Our Lambda function, powered by Boto3, automates the identification and deletion of stale EBS snapshots. Key features include:

  • Snapshot Retrieval: Fetching owned EBS snapshots and active EC2 instances.

  • Stale Snapshot Detection: Identifying unattached snapshots and checking volume-attachment status.

  • Exception Handling: Ensuring robustness with error management.

  • Cost Optimization: Efficiently managing resources to minimize storage costs.

import boto3

def lambda_handler(event, context):
    ec2 = boto3.client('ec2')

    # Get all EBS snapshots
    response = ec2.describe_snapshots(OwnerIds=['self'])

    # Get all active EC2 instance IDs
    instances_response = ec2.describe_instances(Filters=[{'Name': 'instance-state-name', 'Values': ['running']}])
    active_instance_ids = set()

    for reservation in instances_response['Reservations']:
        for instance in reservation['Instances']:
            active_instance_ids.add(instance['InstanceId'])

    # Iterate through each snapshot and delete if it's not attached to any volume or the volume is not attached to a running instance
    for snapshot in response['Snapshots']:
        snapshot_id = snapshot['SnapshotId']
        volume_id = snapshot.get('VolumeId')

        if not volume_id:
            # Delete the snapshot if it's not attached to any volume
            ec2.delete_snapshot(SnapshotId=snapshot_id)
            print(f"Deleted EBS snapshot {snapshot_id} as it was not attached to any volume.")
        else:
            # Check if the volume still exists
            try:
                volume_response = ec2.describe_volumes(VolumeIds=[volume_id])
                if not volume_response['Volumes'][0]['Attachments']:
                    ec2.delete_snapshot(SnapshotId=snapshot_id)
                    print(f"Deleted EBS snapshot {snapshot_id} as it was taken from a volume not attached to any running instance.")
            except ec2.exceptions.ClientError as e:
                if e.response['Error']['Code'] == 'InvalidVolume.NotFound':
                    # The volume associated with the snapshot is not found (it might have been deleted)
                    ec2.delete_snapshot(SnapshotId=snapshot_id)
                    print(f"Deleted EBS snapshot {snapshot_id} as its associated volume was not found.")

This script is pivotal in our AWS cost optimization strategy, demonstrating the effectiveness of serverless computing in streamlining operations and reducing expenses.

Step 7: Testing the Lambda Function

  • To simulate a real-world scenario, start by deleting the existing EC2 instance.
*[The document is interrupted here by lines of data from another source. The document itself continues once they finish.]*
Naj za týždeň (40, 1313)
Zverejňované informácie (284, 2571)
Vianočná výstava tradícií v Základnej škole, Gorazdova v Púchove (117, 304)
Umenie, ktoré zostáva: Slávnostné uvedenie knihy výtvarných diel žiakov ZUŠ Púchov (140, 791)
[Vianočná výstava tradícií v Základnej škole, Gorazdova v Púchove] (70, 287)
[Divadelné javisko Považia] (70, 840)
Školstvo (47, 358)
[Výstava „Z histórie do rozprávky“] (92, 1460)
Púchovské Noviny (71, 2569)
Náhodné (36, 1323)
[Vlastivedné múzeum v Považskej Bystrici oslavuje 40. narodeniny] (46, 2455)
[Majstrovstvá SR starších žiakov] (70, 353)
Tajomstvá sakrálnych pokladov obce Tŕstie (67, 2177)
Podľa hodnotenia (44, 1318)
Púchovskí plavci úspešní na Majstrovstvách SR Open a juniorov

When an EC2 instance is deleted, AWS automatically removes the attached EBS volume as illustrated below.

  • However, any EBS snapshots associated with that volume remain in storage, even though they are no longer needed.

  • These snapshots, termed ‘stale,’ incur additional storage costs without serving any purpose. Therefore, it’s crucial to regularly identify and remove such stale snapshots to optimize AWS storage costs effectively.

Once the instance is deleted, we can observe whether our Lambda function successfully identifies and removes any associated snapshots.

Follow these steps:

  1. Terminate the EC2 Instance:

    • Navigate to the created EC2 instance and terminate it.
  2. Set Up the Lambda Function:

    • Navigate to the created Lambda function.

    • Under the Code section in lambda_function paste the above Python code for your Lambda function.

    • Ensure that your code includes the necessary imports (e.g., import boto3) and the lambda_handler function.

  • Once your function passes testing, you can deploy it by clicking on the Deploy button.

The Lambda function automatically finds and deletes these stale snapshots, helping you manage your AWS expenses more efficiently.

By following these steps, you can test whether the Lambda function effectively identifies and deletes the stale snapshots, thus optimizing your AWS storage costs.

Conclusion

In this project, we’ve implemented a solution to automate the identification and deletion of stale EBS snapshots, leveraging AWS Lambda and Boto3. By optimizing storage usage, we have reduced costs and improved resource efficiency. This project demonstrates the effectiveness of automation in driving cost optimization within AWS, setting the stage for continued success in our cloud management endeavors.